Create a private endpoint in the subnet and disable public network access on the storage account.

A private endpoint places a private IP address for the storage account into the VNet, so traffic stays on the private network path. Disabling public network access ensures the account cannot be reached through its public endpoint. Together, these settings meet both requirements: private IP access and subnet-scoped connectivity.

C

Distractor review

Use a shared access signature token and leave network settings unchanged.

A SAS controls authorization, not network path. It does not force traffic to use a private IP or restrict access to a particular subnet.

D

Distractor review

Associate the storage account with a NAT gateway to control inbound access.

NAT gateways are for outbound source IP management from subnets.
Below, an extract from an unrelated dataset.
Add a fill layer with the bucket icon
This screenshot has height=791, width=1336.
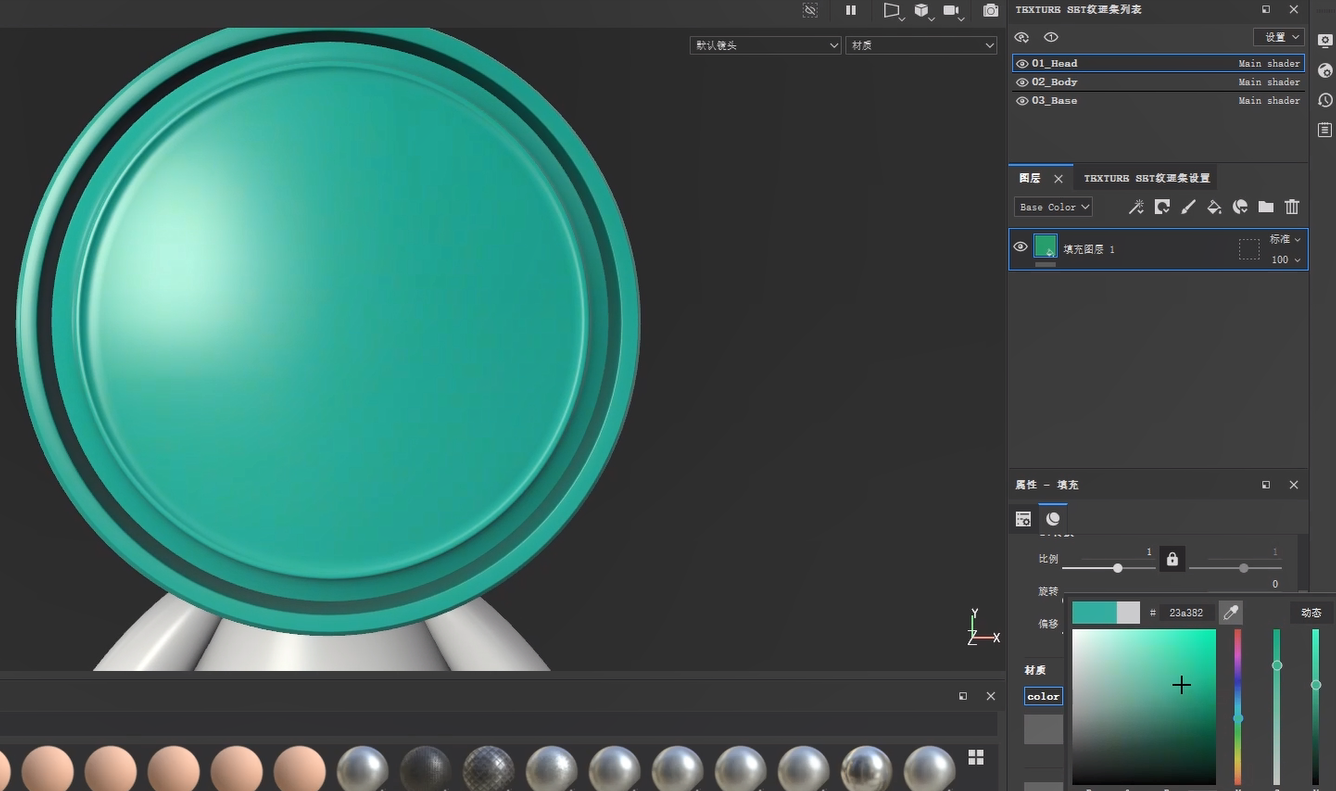(1214, 207)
They do not create private inbound access to storage accounts or replace endpoint configuration.

Common exam trap

Common exam trap: authentication is not authorization

Logging in proves the user can authenticate. It does not automatically mean the user is allowed to enter privileged or configuration mode. Watch for AAA authorization, privilege level and command authorization details.

Technical deep dive

How to think about this question

This kind of question is testing the difference between identity and permission. A user may successfully log in to a router because authentication is working, but still fail to enter configuration mode because authorization is missing, misconfigured or mapped to a lower privilege level.

KKey Concepts to Remember

  • Authentication checks who the user is.
  • Authorization controls what the user is allowed to do after login.
  • Privilege levels affect access to EXEC and configuration commands.
  • AAA, TACACS+ and RADIUS can separate login success from command access.

TExam Day Tips

  • Do not assume successful login means full administrative access.
  • Look for words such as cannot enter configuration mode, privilege level, authorization or command access.
  • Separate login problems from permission problems before choosing the answer.
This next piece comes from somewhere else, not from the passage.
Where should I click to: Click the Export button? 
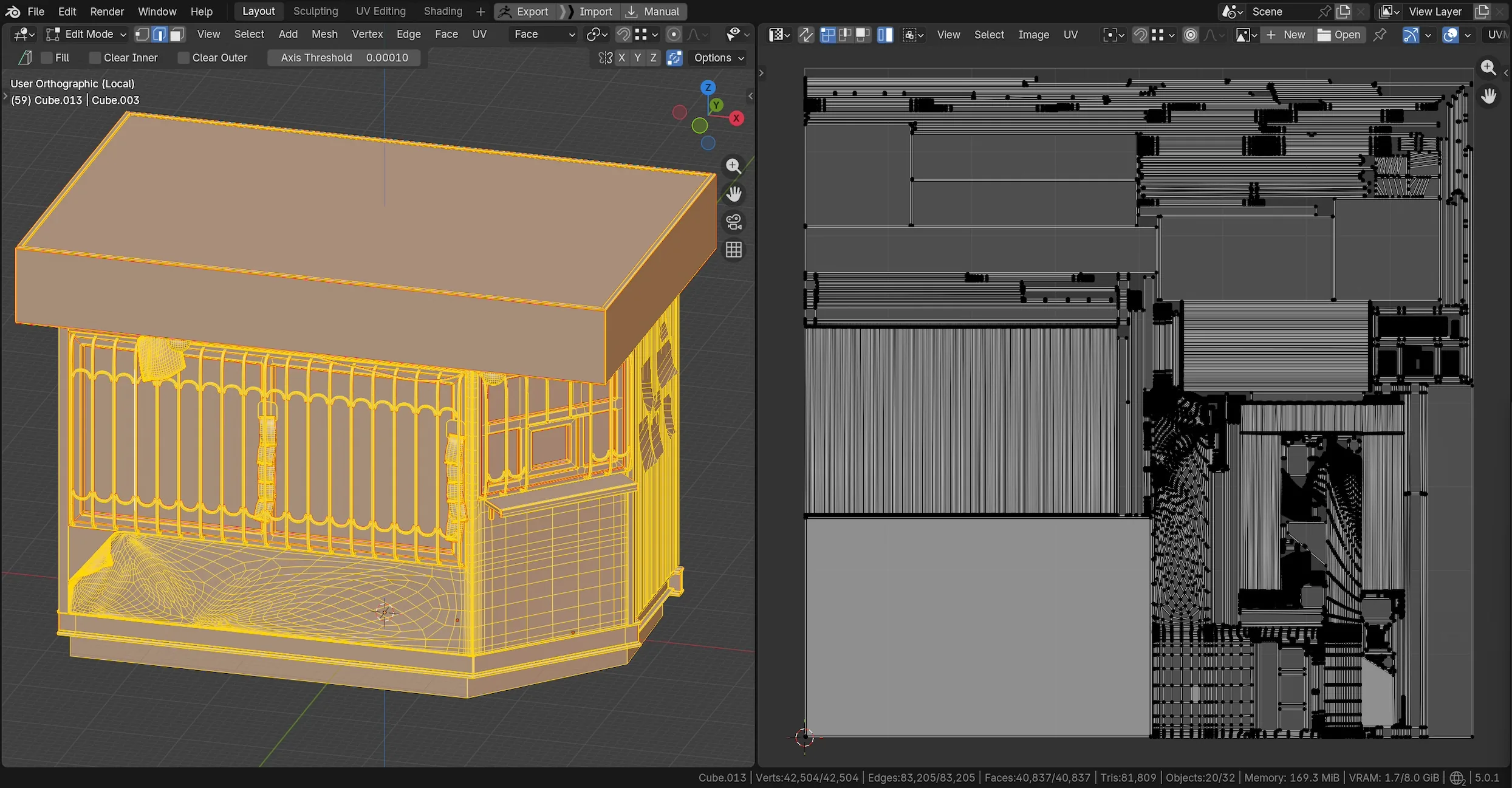(x=525, y=12)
Related practice questions

Related AZ-104 practice-question pages

Use these pages to review the topic behind this question. This is how one missed question becomes focused revision.
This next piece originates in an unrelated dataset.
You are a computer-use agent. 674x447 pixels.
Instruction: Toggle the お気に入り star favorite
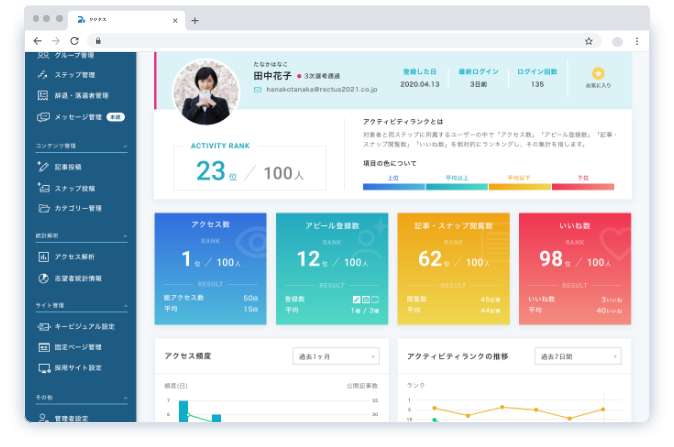(x=598, y=77)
More questions from this exam

Keep practising from the same exam bank, or move into a focused topic page if this question exposed a weak area.

FAQ

Questions learners often ask

What does this AZ-104 question test?

Authentication checks who the user is.

What is the correct answer to this question?

The correct answer is: Create a private endpoint in the subnet and disable public network access on the storage account. — Private endpoints are the correct choice when a service must be reachable by private IP from a VNet. By mapping the storage account to a private endpoint in the target subnet and disabling public network access, the administrator ensures traffic does not traverse the public endpoint. This is the most direct way to meet both the private connectivity and restricted-access requirements. Why others are wrong: Service endpoints still use the public service endpoint, so they do not satisfy the private-IP requirement. SAS tokens only handle authorization and do not change networking. NAT gateways manage outbound internet translation for a subnet; they do not make a PaaS resource privately reachable from that subnet.

What should I do if I get this AZ-104 question wrong?

Then try more questions from the same exam bank and focus on understanding why the wrong options are tempting.